Cabe preguntarse por la posibilidad de que la acción sea guiada a través de las facultades naturales del hombre, lo cual es evidente en la experiencia de la elección. No obstante, ¿hay conocimiento alguno del ámbito de la acción? Esta pregunta no puede legitimarse sin antes haber respondido por la naturaleza misma de la acción, que ya dimos como región máxima de la práctica. Recordemos que, al afirmar eso, fácilmente se involucra el juicio de que la acción es una especie de producto de un proceso que se puede guiar al mismo tiempo. La educación modifica la práctica, dogma nada oculto por nosotros. Al hablar de la acción, existe una “teoría” sobre ella, usando esta palabra bajo nuestro significado. La relación es problemática porque expresa la convicción arraigada de que las ideas, en algún sentido, tienen una natural connivencia causal sobre el acto (la palabra, en tanto productiva, ya no se distingue de otro modo). El círculo se expresa mejor: es fácil decir que todo es interpretación porque no distinguimos entre idea, teoría, práctica, producción y naturaleza. No obstante, el problema no se allana bien con una simple aclaración conceptual. Distinguir entre teoría y práctica puede ser superficial si los peligros de la distinción no se nos hacen evidentes en el contexto en el que las vivimos, contexto que, querámoslo o no, el problema de la historia ha perfilado de manera profunda. ¿Qué posibilita que haya un fundamento para la ciencia o para la sabiduría, sin asumirse como, por ello mismo, histórico en tanto definitivo?
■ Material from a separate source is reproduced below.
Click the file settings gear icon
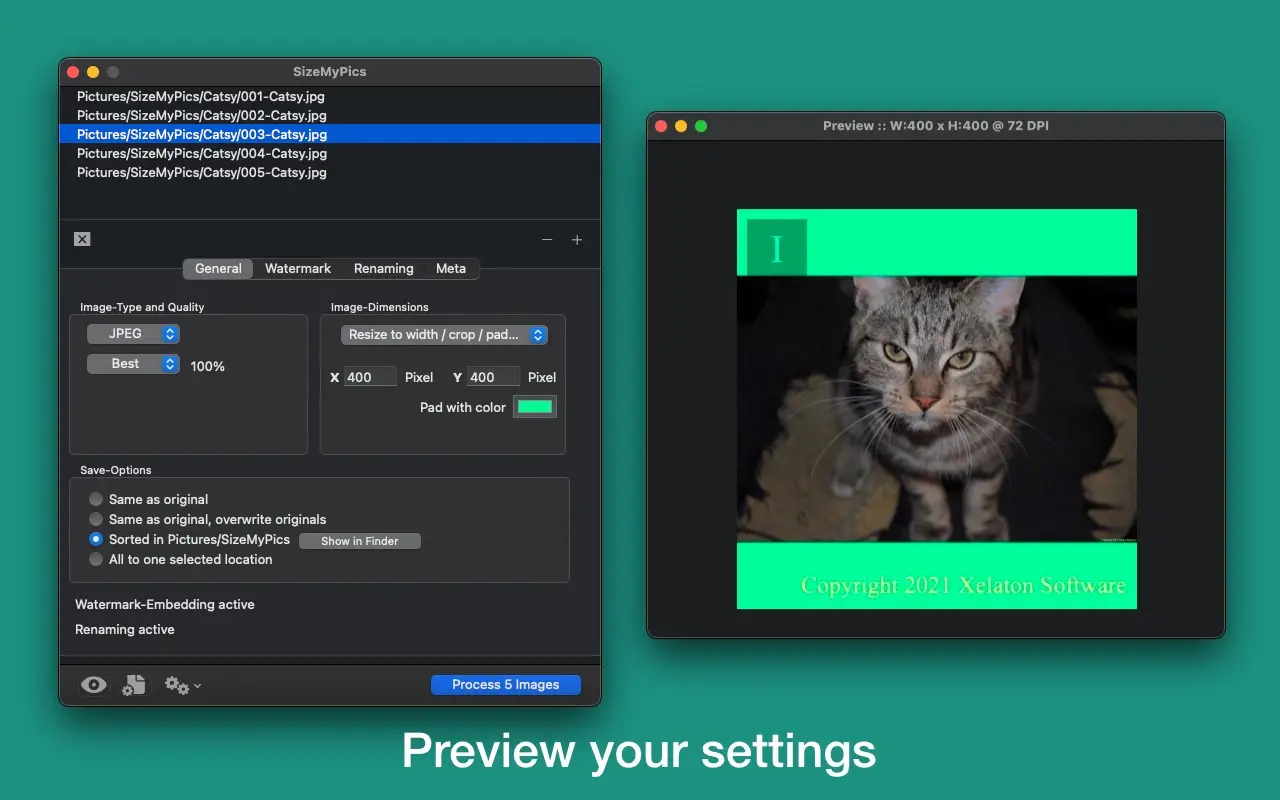1280x800 pixels. (134, 685)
Esta misma asociación delata una posición desde la que se mira el problema: la relación entre conocimiento y sabiduría. Es claro que el conocimiento científico no permite vislumbrar del todo los peligros que conlleva la interpretación moderna de lo natural, mientras que asumir que existen peligros es hablar ya de una especie de causalidad ajena a ella. El problema no es saber si el pensamiento, en cualquiera de sus ámbitos, puede orientar al hombre; más bien el problema es saber si acaso la inclinación a preguntar por la posibilidad de vivir con justicia se reduce a penetrar en la axiología o si puede haber algo que oriente el juicio del hombre en tanto hombre. La existencia de la ciencia implica que esa respuesta está en alguna medida aclarada, más no necesariamente bien pensada.
Digo que es lícito hablar de la presencia del bien en la acción porque hace falta que veamos nuestro nihilismo en la moralización absoluta de esa palabra. Dicha moralización es un disfraz: se practica como absolutismo para evitar los absolutismos. El bien no se agota con ejemplificar una acción, porque el conocimiento del bien alumbra lo posible y no lo necesario. La acción no es un ente natural, aunque no por ello es radicalmente distinto de lo natural. El hombre actúa no porque tenga músculos o fisionomía adecuada para ello, sino porque requiere de dirigir su modo de vida. Lo requiere porque no le es posible vivir como otros animales: su satisfacción, si bien no necesariamente prueba vestirse de elevación, lo lleva necesariamente a mancomunarse. La política es rasgo de su existencia como animal. Su orientación a actuar no está sólo en la existencia del deseo, pues la acción es tanto deseo, como posibilidad, como fin y, sobre todo, como orientada al bien. Diríamos que ninguno de sus elementos, incluso el deseo mismo, sería inteligible si la realidad de cada uno de ellos no se organizara en torno a la vida misma. La existencia del mal no prueba la falsedad del argumento por la estructura de la acción, pues es más lo que hacemos por ignorancia que por conocimiento adecuado de la situación y de nosotros mismos. Si el hombre puede conocer el bien es precisamente porque se halla limitado de manera que puede distinguir su acto y el de los demás. No es cierto que haya mil criterios como cabezas: la realidad del bien como principio no puede sino demostrar la divergencia en el juicio, así como el consentimiento, incluso en la existencia del prejuicio.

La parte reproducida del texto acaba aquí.